### [EXERCISES TO COMPLETE]
a) Translate this sentence from the commentary on the date of Revelation into Spanish: "What other tremendous crisis was approaching at that period to which the Apocalypse could refer?"
b) Answer these questions from the commentary on the date of Revelation:
(i) Who wrote The Parousia?
(ii) Toward which date does the weight of authority incline?
(iii) Which date does the internal evidence seem to favor?
c) Carry on the commentary on the date of Revelation from its final sentence.

### [TEXT EXTRACT]
↓

The pre-A.D. 70 Date of Revelation's Composition

Below is the third of multiple excerpts of commentary on the Book of Revelation from The Parousia, the late 19th-century masterpiece on the Second Coming by James Stuart Russell:

"DATE OF THE APOCALYPSE [BOOK OF REVELATION].

"If the foregoing conclusions [about the speedy coming of the Lord] are well founded, they virtually decide the much-debated questions respecting the date of the Apocalypse [Revelation]. Perhaps it may be admitted that the weight of authority [i.e., tradition], such as it is, inclines to the side of the late date: that is, that it was written after the destruction of Jerusalem [i.e., after A.D. 70]; but the internal evidence seems to us overwhelming on the side of its early date [i.e., before A.D. 70]That the Apocalypse contemplates the Parousia [Second Coming] as imminent is surely an incontrovertible proposition. That the Parousia is always represented as coincident with the judgment of the guilty city [1st-century Jerusalem] and nation [1st-century Israel] is no less undeniable. Those who cannot find the Parousia, the destruction of Jerusalem, the judgment of Israel, and the end of the [Old Covenant] age [Greek: sunteleia tou aionos] in the Apocalypse, as in all the rest of the New Testament, and find them also as impending events, must be blind indeed. What other tremendous crisis was approaching at that period to which the Apocalypse could refer? Or what event could be more worthy to be described in the sublime and awful imagery of the Apocalypse than the final catastrophe of the Jewish dispensation [Old Covenant age], and the unparalleled woes by which it was accompanied?

↑

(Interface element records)

↓

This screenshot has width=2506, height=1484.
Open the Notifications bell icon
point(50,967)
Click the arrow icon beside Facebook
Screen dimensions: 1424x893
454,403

↑

### [RESPONSES TO THE EXERCISE]
a) ¿Qué otra crisis tremenda se aproximaba en ese período a la que pudiera referirse el Apocalipsis?

b)
(i) James Stuart Russell
(ii) The late date, after the destruction of Jerusalem (after A.D. 70)
(iii) The early date, before A.D. 70

c)
"1. That the Apocalypse was written before the [A.D. 70] destruction of Jerusalem will follow as a matter of course if it can be shown that that event forms in great measure the subject of its predictions. This, we believe, can be done so as to satisfy any reasonable mind. We appeal to [Revelation] chap. i. 7 [Rev. 1:7]: ‘Behold he cometh with clouds; and every eye shall see him, and [even] they also which pierced him: and all the tribes of the land [Greek: hai phulai tes gesshall wail because of him.’ ‘The tribes of the land’ can only mean the people of Israel, as is proved by the original prophecy in Zech. xii. 10-14 [Zech. 12:10-14], and still more by the language of our Saviour in Matt. xxiv. 30 [Matt. 24:30]. There cannot be the shadow of a doubt that the ‘coming’ referred to is the Parousia, the precursor of judgment, terrible to those ‘who pierced him,’ and always declared by our Lord to lie within the limits of the existing [1st-century] generation."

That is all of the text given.